### Task requirements
Report every line of the material that contains the string "agent".

### Study material
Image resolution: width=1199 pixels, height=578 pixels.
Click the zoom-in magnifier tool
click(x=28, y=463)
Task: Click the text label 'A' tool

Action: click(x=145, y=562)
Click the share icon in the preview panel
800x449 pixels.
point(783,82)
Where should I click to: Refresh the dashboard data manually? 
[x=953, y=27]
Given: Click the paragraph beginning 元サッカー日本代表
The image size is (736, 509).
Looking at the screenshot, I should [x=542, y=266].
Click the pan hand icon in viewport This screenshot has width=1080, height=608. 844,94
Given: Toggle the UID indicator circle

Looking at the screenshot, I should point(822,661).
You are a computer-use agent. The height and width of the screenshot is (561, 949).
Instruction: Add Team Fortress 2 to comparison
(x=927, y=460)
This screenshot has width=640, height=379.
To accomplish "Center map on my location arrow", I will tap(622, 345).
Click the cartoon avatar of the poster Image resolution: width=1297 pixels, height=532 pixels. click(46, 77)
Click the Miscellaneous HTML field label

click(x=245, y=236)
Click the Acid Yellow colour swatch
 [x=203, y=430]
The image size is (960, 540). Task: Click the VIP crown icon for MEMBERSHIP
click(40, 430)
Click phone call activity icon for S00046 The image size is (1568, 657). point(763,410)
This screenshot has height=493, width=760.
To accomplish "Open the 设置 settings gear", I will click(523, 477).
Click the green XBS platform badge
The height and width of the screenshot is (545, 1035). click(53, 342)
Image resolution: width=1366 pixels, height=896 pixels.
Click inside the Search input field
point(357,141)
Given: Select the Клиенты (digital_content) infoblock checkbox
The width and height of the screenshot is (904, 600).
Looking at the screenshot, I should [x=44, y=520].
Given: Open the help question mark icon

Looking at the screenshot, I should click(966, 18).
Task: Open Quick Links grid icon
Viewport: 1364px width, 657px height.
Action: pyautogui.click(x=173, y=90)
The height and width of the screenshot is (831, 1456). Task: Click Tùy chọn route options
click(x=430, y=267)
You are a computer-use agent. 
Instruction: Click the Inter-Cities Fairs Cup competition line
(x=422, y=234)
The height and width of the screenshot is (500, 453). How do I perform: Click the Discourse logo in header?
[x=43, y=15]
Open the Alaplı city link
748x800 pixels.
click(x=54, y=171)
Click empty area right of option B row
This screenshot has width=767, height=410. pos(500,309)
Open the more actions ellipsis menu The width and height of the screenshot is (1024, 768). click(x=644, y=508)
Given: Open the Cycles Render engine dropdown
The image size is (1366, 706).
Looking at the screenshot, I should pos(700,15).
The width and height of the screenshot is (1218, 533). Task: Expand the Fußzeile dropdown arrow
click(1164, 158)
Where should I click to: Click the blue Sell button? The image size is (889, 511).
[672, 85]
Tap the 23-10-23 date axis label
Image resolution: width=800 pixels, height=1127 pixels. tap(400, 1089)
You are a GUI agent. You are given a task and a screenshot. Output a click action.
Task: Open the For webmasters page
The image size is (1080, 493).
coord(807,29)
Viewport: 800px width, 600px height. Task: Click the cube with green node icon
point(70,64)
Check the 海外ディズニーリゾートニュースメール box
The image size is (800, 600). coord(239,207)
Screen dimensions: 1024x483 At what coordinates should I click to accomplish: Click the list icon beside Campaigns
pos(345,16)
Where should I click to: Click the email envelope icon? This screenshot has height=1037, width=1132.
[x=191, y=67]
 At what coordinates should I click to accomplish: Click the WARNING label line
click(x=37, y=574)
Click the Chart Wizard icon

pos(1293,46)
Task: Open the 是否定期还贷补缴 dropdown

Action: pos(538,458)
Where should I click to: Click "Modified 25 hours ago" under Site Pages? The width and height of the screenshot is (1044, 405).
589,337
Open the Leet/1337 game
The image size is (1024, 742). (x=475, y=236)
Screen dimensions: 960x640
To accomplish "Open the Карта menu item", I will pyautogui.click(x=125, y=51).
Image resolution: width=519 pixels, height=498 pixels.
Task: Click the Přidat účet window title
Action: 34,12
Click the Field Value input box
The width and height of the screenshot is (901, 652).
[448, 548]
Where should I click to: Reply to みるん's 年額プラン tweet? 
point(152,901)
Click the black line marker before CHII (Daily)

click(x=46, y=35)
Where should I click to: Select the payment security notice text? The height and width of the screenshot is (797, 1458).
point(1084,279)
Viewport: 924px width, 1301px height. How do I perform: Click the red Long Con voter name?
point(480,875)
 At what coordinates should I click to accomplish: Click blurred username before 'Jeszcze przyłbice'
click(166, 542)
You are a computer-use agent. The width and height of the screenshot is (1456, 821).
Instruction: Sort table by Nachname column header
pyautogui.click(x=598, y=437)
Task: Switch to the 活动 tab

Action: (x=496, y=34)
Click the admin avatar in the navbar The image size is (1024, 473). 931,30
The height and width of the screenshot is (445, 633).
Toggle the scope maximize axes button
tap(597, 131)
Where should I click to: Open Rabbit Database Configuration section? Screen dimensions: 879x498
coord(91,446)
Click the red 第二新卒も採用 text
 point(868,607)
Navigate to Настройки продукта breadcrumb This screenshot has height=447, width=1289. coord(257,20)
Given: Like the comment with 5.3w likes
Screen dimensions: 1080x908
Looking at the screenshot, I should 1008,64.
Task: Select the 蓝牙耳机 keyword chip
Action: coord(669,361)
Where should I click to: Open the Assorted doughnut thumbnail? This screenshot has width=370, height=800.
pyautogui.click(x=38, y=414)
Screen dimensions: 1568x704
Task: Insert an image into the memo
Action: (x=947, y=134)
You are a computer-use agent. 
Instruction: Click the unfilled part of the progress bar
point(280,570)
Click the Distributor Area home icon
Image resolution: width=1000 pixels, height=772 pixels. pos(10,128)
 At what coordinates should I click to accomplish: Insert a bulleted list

### Solution for this problem
You are a computer-use agent. The height and width of the screenshot is (561, 949).
You are a computer-use agent. 
You are a GUI agent. You are given a task and a screenshot. Output a click action.
You are a computer-use agent. The width and height of the screenshot is (1456, 821).
You are a computer-use agent. 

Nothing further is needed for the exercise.